+++ Source text +++

The British ask the Serbs to stop the shelling, but the Serb commander says the Serbs aren't the ones who are shelling. It's the Muslims shelling other Muslims. A couple of the British vehicles are hit and destroyed by the shells.

Richard just suddenly turns his armored personnel carrier around and leaves British troops behind. The corporal yells at him to stop the vehicle, but Richard only tells the corporal to follow his orders. At the other end of the village, the vehicle is stopped by a blockade created by the people of the village. Richard gets down and asks the commander to let them pass. He says there is nothing he can do for them. The commander agrees to let him go. Richard asks her where will she go now? She says they will try to make it to Srebrenica. Richard tells her good luck.

The people start leaving the village. The other British soldiers catch up with Richard and climb inside the vehicle. (They bring a Muslim with them in the personnel carrier.)  Richard starts the vehicle up and starts forward. He doesn't get far before he runs into the Serbs blocking his way. The Serbian leaders want to check the UN vehicle in case any Muslims are aboard. Richard says they are not searching the vehicle.

Langrubber arrives behind the Serbs. He tells Richard that he must compromise. Richard doesn't know that they have a Muslim on board. He agrees to let the back half be opened and the Serbs can look in.

The Serbian leader sees the Muslim and wants him out. James tells them the boy is not going. Richard tells James he has to give the kid up.  Next Lt. Feeley tells James he has to give up the boy. James tells Feeley that he knows what they will do to the boy. Nevertheless, James has to give the boy up.

On the way back James cries over the loss of the boy.


Part II. 

Ahmici, Bosnia.  Lt. Feeley drives over to the home of the neighbor woman, a Muslim married woman named Almira.  He tells her that he thinks there are some places down here in the valley that are cursed.  Lt. Loughrey gets down from his personnel carrier and says hello to a family.  The father invites them inside his home.  The home is adjacent to the land of the Croats.  Lt. Loughrey and a few others sit down for dinner with the family.  The family is a huge one.  The father asks the lieutenant if they are here to fight?  Loughrey says no, they are here to oversee the distribution of aid to the people.

Almira asks Lt. Feeley to stop by three Muslim graves at a farm.  Three cars filled with Croatian gunmen come to a farm.  They shoot the family dog and start taking items from the house.  Feeley goes to talk with the leader who says the people are being moved for their own safety.  Feeley with the help of Almira as translator says that the family seems safe here.  The man gives Feeley a dirty look and then tells his men that they are going.  Later Feeley drops off Almira at her house.

+++

§ **Problem details**
List every person named in the plot summary, in the order each first appears.

+++ Study material +++

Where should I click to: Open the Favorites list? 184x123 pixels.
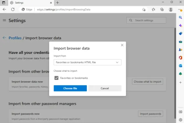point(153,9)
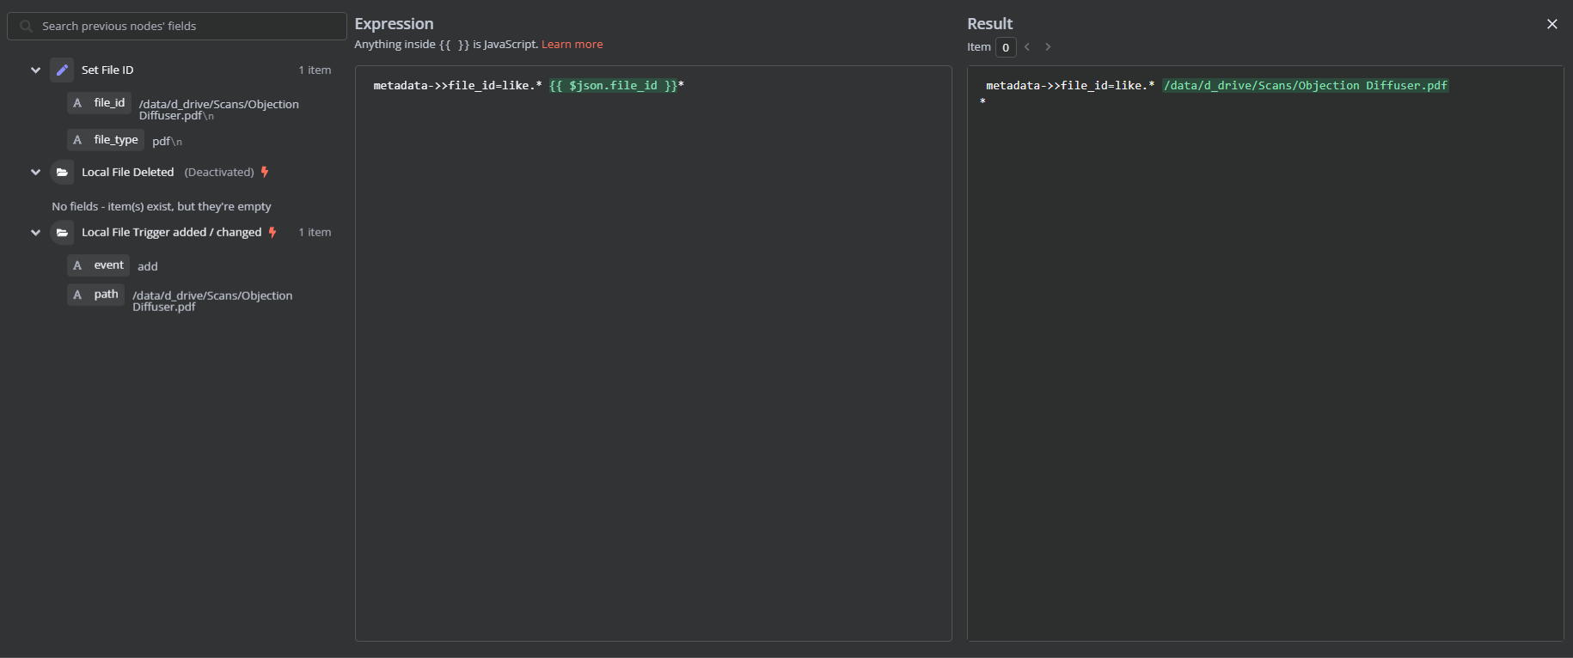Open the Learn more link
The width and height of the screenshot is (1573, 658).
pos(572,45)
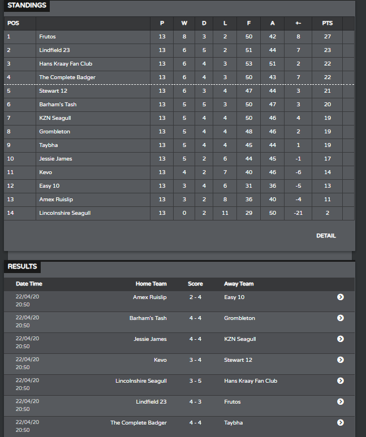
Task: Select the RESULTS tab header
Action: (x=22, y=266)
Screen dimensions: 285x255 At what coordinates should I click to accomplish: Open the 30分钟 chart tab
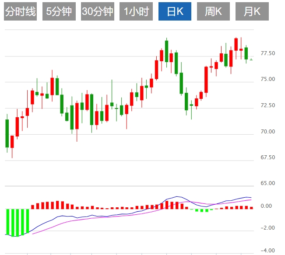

+++

§ **Solution for this task**
Richard, Langrubber, James, Lt. Feeley, Almira, Lt. Loughrey